- STATED GOAL A -
In the passage on policy gradients, what range does PPO clip the ratio of new-to-old policy probabilities to?
- STATED GOAL B -
Reproduce the part of the passage on policy gradients starting at "A Markov decision" and ending at "training is unstable.".

- SELECTED TEXT -
- - -

The MDP and policy gradients

A Markov decision process is the tuple (S, A, P, R, gamma): state space S, action space A, transition dynamics P(s'|s,a), reward function R(s,a,s'), and discount factor gamma. A policy pi(a|s) maps states to action distributions. The goal is to find the policy that maximizes expected discounted return. Policy gradient methods (REINFORCE, actor-critic) optimize this directly by estimating the gradient of expected return with respect to policy parameters — the score function estimator. The variance of this estimator is the central problem: too high, and training is unstable.

PPO (Proximal Policy Optimization, Schulman et al., July 2017) controls variance via a clipped objective: the ratio of new-to-old policy probabilities (r_t = pi_new(a|s) / pi_old(a|s)) is clipped to [1-epsilon, 1+epsilon] before being multiplied by the advantage estimate. This prevents large policy updates that could destabilize training — the key insight is that you want to improve the policy but not so much that the old data (collected under pi_old) becomes a bad estimator of the new policy's value. PPO is on-policy: you collect data, update the policy, discard the data, repeat.

- - -

- GIVEN RECORDS -
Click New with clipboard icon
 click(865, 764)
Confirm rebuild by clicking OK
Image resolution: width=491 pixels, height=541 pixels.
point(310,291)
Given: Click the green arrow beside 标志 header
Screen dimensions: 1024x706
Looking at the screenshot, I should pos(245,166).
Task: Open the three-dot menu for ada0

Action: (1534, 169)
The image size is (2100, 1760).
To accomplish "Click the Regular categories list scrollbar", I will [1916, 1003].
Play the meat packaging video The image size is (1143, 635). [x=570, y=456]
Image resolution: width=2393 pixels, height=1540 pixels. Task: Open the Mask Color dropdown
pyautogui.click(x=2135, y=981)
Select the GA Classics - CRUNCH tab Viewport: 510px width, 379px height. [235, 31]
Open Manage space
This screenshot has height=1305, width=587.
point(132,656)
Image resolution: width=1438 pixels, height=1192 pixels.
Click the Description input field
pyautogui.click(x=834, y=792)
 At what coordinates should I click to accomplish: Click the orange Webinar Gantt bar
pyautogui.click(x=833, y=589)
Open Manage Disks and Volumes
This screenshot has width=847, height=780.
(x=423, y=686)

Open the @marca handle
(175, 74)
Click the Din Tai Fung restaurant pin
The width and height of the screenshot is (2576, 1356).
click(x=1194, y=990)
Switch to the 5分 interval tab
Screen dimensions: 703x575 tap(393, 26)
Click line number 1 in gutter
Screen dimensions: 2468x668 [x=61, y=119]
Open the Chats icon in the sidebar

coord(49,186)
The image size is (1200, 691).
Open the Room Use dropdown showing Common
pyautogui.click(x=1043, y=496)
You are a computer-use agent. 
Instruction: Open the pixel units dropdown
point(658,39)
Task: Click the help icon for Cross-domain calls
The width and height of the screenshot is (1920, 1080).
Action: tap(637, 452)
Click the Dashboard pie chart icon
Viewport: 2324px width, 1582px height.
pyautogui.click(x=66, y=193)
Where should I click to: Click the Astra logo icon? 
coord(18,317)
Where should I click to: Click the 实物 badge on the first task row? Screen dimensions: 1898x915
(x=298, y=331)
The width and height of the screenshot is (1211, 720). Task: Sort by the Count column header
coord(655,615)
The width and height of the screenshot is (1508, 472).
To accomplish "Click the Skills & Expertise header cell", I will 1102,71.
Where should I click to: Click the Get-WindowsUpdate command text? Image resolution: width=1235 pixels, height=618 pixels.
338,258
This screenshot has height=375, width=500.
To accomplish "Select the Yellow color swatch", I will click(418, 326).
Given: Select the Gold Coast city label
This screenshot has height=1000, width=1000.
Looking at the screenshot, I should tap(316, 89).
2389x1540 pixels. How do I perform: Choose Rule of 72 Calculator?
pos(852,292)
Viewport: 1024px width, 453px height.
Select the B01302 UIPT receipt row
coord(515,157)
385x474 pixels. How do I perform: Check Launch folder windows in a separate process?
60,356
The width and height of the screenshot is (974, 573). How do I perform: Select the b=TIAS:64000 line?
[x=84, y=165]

- - -

- COMPLETE OUTPUT A -
[1-epsilon, 1+epsilon]

- COMPLETE OUTPUT B -
A Markov decision process is the tuple (S, A, P, R, gamma): state space S, action space A, transition dynamics P(s'|s,a), reward function R(s,a,s'), and discount factor gamma. A policy pi(a|s) maps states to action distributions. The goal is to find the policy that maximizes expected discounted return. Policy gradient methods (REINFORCE, actor-critic) optimize this directly by estimating the gradient of expected return with respect to policy parameters — the score function estimator. The variance of this estimator is the central problem: too high, and training is unstable.